Presentation Title: High-throughput Reporter Assay Reveals Functional Impact of 3’-UTR SNPs Associated with Neurological and Psychiatric Disorders
Author Name(s): Andy B. Chen1, Kriti Thapa2, Hongyu Gao1, Jill L. Reiter1, Junjie Zhang1, Xiaoling Xuei1, Hongmei Gu2, Yue Wang1, Howard J. Edenberg1,2, Yunlong Liu1
Author Department and School Affiliation: 1Department of Medical and Molecular Genetics, 2Department of Biochemistry and Molecular Biology, Indiana University School of Medicine, Indianapolis, Indiana, United States of America
Abstract: Genome-wide association studies (GWAS) can identify noncoding variants associated with specific traits or phenotypes, but cannot distinguish whether such variants are functional. High-throughput reporter (HTR) assays can be used to experimentally evaluate the impact of genetic variants on gene expression. In this study, our objective was to systematically evaluate the functional activity of 3’-UTR SNPs associated with neurological disorders.

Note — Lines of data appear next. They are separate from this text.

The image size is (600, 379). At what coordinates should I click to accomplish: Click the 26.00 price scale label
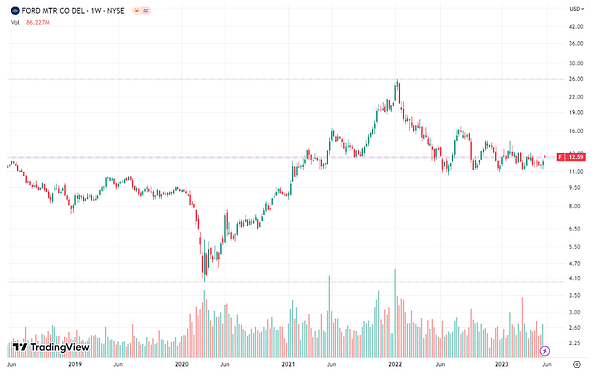pyautogui.click(x=576, y=79)
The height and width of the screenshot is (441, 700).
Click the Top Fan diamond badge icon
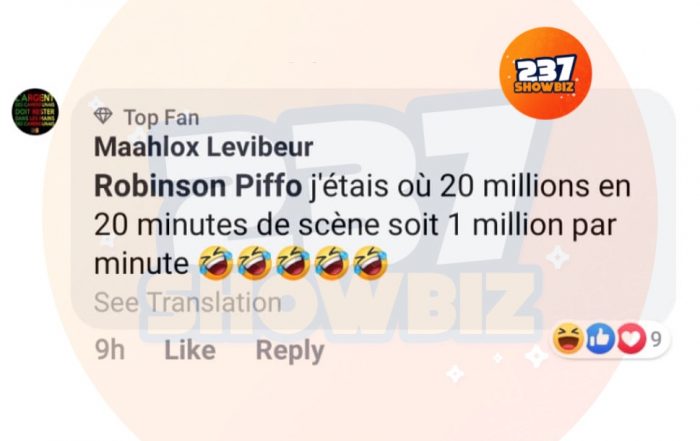103,116
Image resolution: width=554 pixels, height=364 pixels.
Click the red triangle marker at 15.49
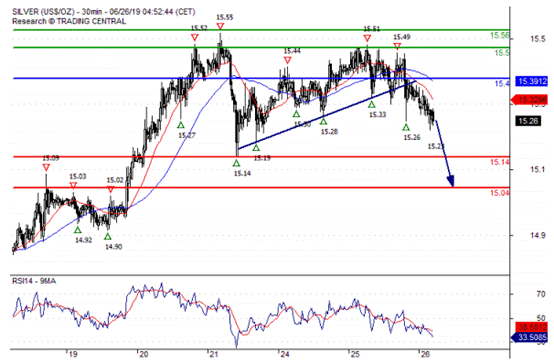tap(397, 46)
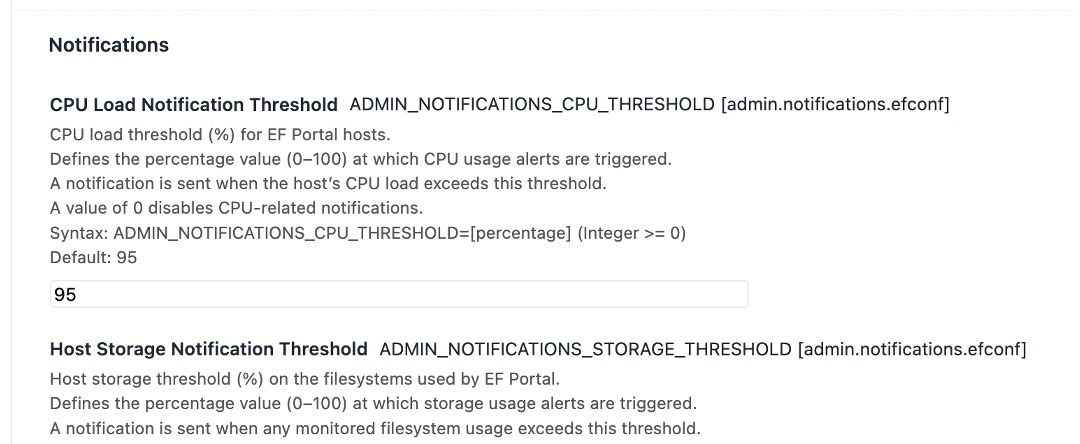Select the ADMIN_NOTIFICATIONS_STORAGE_THRESHOLD variable name
Image resolution: width=1080 pixels, height=444 pixels.
pos(585,349)
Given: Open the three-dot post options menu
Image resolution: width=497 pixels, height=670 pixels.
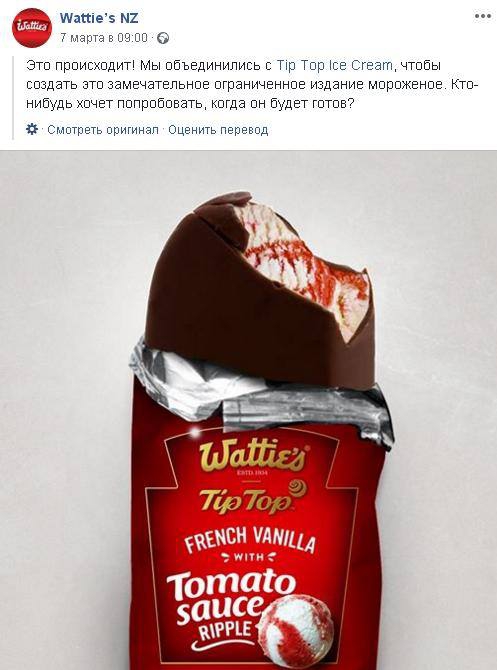Looking at the screenshot, I should [483, 16].
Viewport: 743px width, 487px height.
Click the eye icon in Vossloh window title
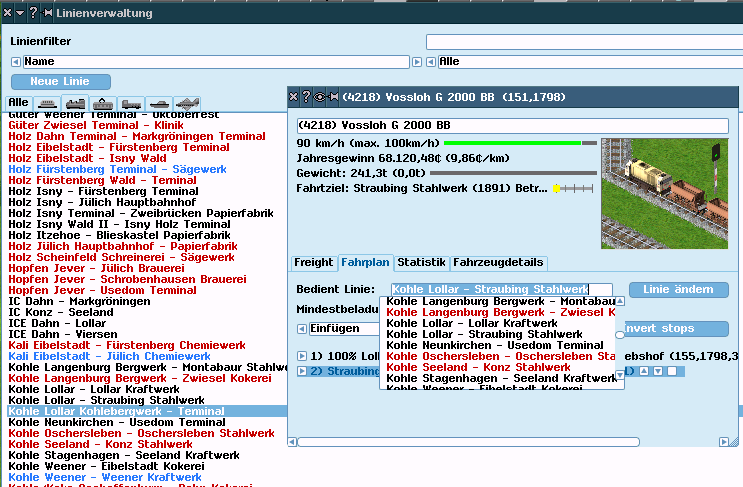point(320,97)
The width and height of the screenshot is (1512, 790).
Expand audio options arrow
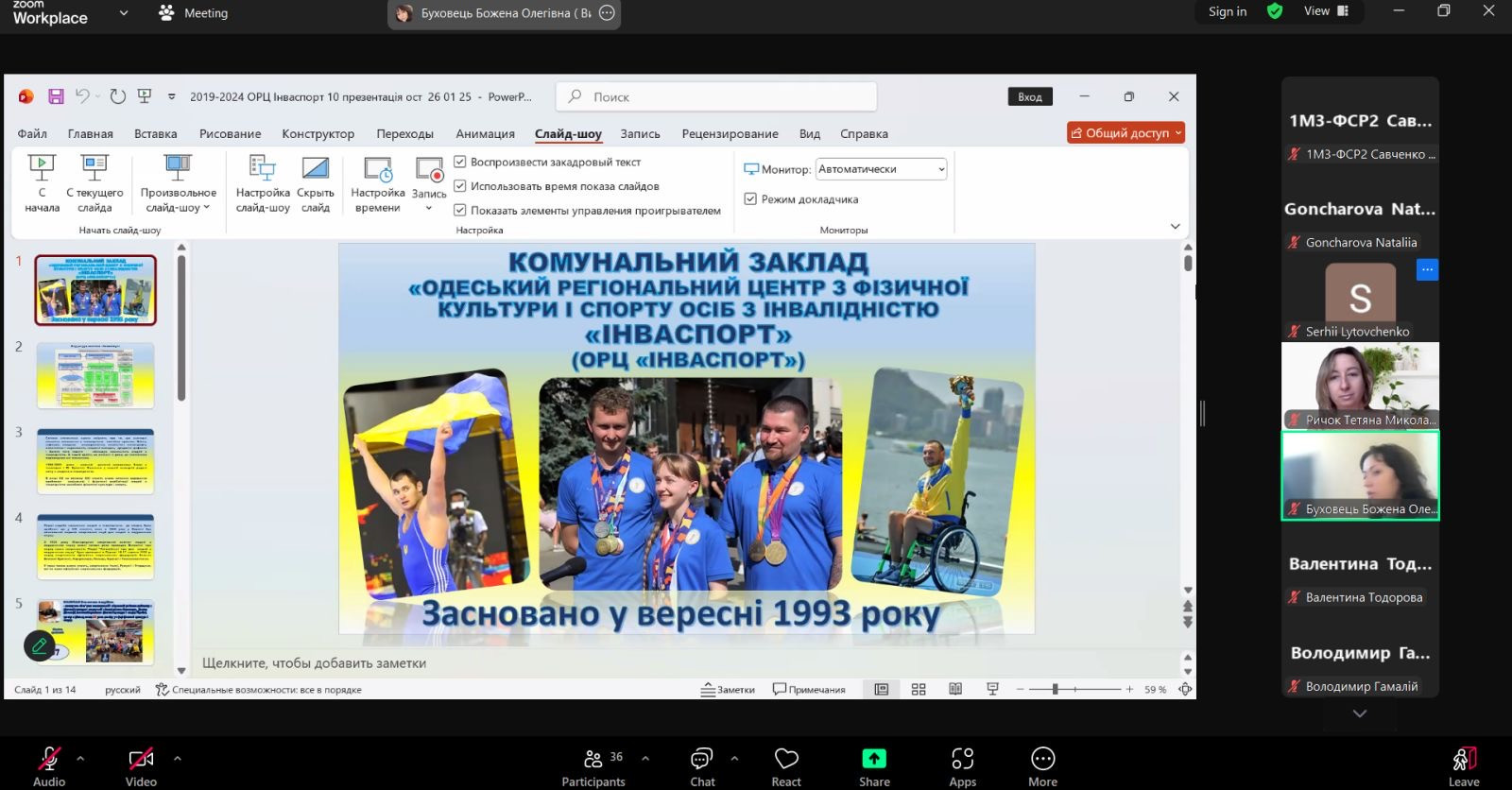(80, 758)
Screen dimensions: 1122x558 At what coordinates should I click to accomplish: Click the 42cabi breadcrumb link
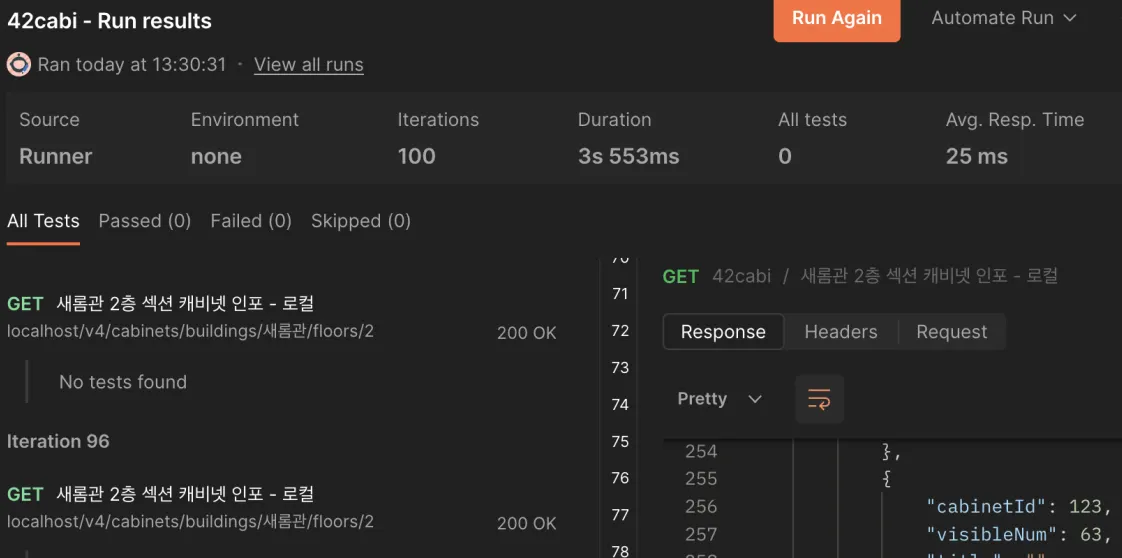[741, 276]
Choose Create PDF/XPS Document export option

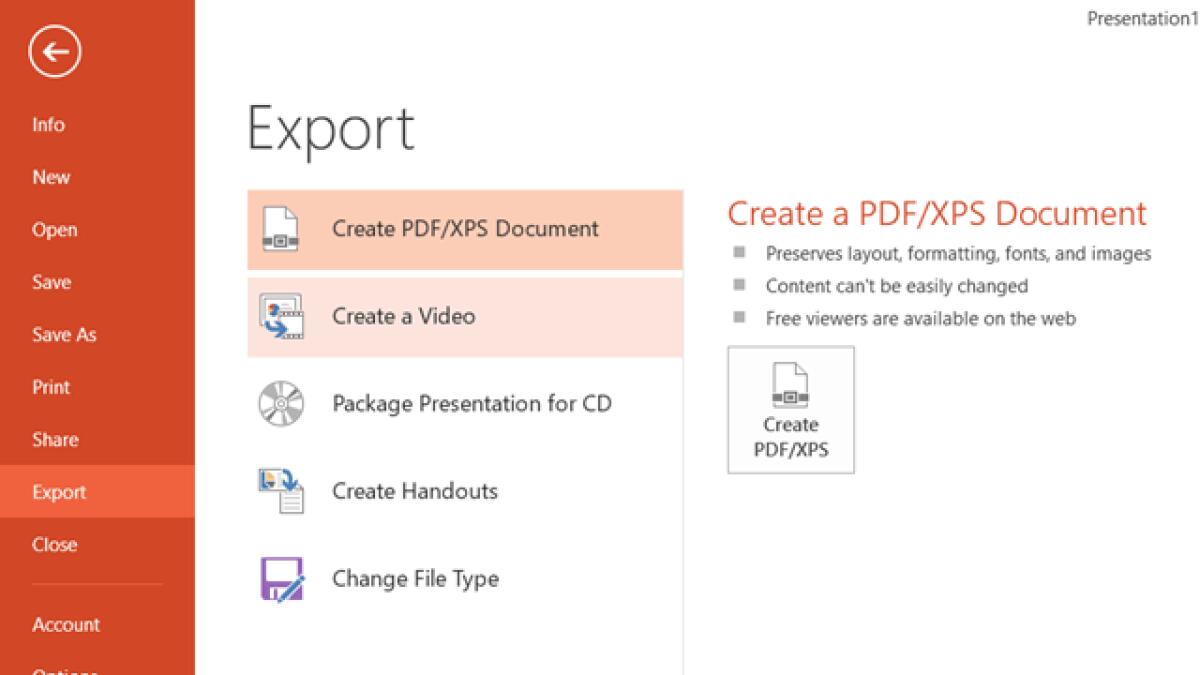pyautogui.click(x=465, y=229)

We gathered SNPs from the GWAS Catalog that were associated with any neurological disorder trait with p-value < 10-5. For each SNP, we identified the region that was in linkage disequilibrium (r2 > 0.8) and retrieved all the common 3’-UTR SNPs (allele-frequency > 0.05) within that region. We further used an HTR assay to measure the impact of the 3’-UTR variants in SH-SY5Y neuroblastoma cells and a microglial cell line. Of the 13,515 3’-UTR SNPs tested, 400 and 657 significantly impacted gene expression in SH-SY5Y and microglia, respectively. These results were then used to train a deep-learning model to predict the impact of variants and identify features that contribute to the predictions. In conclusion, this study demonstrates that HTR assays combined with advanced machine-learning models can be used to identify causal non-coding variants to further understand the etiology of diseases.